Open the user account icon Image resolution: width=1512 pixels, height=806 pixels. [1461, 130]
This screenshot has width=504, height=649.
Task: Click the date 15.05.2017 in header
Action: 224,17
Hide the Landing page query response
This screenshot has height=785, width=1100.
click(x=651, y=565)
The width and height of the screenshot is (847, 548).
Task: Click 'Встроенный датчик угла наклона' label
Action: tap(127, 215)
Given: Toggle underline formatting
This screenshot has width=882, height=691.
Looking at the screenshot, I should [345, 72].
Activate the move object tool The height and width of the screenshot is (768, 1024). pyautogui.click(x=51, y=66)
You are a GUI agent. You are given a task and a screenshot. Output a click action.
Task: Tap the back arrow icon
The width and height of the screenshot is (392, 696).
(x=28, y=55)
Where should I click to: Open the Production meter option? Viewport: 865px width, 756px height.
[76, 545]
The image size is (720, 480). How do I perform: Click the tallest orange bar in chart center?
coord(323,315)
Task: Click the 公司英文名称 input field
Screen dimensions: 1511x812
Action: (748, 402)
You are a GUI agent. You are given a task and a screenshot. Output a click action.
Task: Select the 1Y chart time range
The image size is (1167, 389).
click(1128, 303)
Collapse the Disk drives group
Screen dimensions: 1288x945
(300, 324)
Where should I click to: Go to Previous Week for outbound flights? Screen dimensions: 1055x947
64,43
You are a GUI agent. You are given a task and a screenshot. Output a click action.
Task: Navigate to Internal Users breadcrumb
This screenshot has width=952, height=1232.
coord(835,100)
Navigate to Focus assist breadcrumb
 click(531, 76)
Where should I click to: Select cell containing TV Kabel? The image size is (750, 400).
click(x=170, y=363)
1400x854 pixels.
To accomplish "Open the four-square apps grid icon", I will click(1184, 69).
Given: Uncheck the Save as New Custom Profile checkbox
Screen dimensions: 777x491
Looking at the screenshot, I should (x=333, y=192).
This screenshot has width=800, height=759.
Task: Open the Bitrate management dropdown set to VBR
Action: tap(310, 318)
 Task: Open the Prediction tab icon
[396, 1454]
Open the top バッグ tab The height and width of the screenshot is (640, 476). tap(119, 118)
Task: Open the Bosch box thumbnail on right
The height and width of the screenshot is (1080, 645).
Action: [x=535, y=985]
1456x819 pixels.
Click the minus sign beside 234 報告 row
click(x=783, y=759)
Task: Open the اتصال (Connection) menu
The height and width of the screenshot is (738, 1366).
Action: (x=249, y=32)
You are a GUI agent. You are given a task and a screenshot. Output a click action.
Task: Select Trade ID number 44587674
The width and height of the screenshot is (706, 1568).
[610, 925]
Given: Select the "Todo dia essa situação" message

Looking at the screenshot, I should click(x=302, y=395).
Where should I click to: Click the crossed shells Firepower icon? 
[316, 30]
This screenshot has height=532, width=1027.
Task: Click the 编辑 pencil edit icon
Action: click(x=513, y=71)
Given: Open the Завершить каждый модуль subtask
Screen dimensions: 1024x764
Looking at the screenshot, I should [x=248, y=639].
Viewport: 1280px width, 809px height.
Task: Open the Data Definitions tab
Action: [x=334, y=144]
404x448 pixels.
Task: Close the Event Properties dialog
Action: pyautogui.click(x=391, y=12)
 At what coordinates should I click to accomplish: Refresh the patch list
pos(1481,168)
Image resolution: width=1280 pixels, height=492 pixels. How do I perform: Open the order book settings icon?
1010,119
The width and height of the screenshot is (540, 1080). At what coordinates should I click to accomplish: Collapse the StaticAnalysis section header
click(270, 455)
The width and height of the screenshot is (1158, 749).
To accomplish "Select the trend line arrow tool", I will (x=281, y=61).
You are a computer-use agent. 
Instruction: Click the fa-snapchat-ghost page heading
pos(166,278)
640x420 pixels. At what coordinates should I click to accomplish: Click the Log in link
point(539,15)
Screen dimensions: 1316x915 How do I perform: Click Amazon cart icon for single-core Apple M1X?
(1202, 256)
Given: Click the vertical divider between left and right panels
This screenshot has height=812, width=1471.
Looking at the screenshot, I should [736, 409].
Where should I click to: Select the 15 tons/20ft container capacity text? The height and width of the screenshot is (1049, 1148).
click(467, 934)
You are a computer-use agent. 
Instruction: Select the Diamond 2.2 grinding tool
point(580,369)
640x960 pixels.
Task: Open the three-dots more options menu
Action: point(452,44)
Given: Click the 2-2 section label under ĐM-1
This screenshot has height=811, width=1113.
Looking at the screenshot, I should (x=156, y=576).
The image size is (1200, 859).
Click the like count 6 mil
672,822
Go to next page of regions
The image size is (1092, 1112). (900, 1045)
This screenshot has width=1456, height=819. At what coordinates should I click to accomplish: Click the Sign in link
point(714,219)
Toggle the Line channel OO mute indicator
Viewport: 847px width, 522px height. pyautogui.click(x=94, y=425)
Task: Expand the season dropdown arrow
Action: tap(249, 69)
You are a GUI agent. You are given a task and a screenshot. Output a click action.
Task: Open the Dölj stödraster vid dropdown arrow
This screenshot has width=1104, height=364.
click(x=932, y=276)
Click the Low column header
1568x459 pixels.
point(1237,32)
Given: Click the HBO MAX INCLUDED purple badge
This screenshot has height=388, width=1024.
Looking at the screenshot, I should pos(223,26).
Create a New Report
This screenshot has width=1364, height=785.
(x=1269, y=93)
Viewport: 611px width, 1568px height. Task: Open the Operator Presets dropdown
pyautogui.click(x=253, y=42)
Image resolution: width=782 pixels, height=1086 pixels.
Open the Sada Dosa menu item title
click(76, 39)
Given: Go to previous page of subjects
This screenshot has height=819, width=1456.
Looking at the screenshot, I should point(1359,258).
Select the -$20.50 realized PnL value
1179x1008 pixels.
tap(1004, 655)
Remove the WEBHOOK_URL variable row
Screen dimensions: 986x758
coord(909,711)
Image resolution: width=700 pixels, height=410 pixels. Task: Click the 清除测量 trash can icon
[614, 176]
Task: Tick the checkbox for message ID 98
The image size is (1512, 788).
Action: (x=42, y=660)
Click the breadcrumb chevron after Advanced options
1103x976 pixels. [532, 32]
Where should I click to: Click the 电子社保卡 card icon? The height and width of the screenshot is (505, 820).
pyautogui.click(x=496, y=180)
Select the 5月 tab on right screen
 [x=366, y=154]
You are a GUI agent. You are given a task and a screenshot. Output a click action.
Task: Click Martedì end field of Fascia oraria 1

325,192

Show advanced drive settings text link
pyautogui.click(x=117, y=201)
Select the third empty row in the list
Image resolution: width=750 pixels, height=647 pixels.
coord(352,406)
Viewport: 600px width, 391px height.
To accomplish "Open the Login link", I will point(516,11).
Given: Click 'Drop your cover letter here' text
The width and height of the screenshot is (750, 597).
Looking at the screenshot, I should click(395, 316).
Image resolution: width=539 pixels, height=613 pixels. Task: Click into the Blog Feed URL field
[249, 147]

------------------------------------------------

Assignment
Among the records above, which lines hold the word "checkbox"? Copy each one.

Solved exercise
Given: Uncheck the Save as New Custom Profile checkbox
Task: Tick the checkbox for message ID 98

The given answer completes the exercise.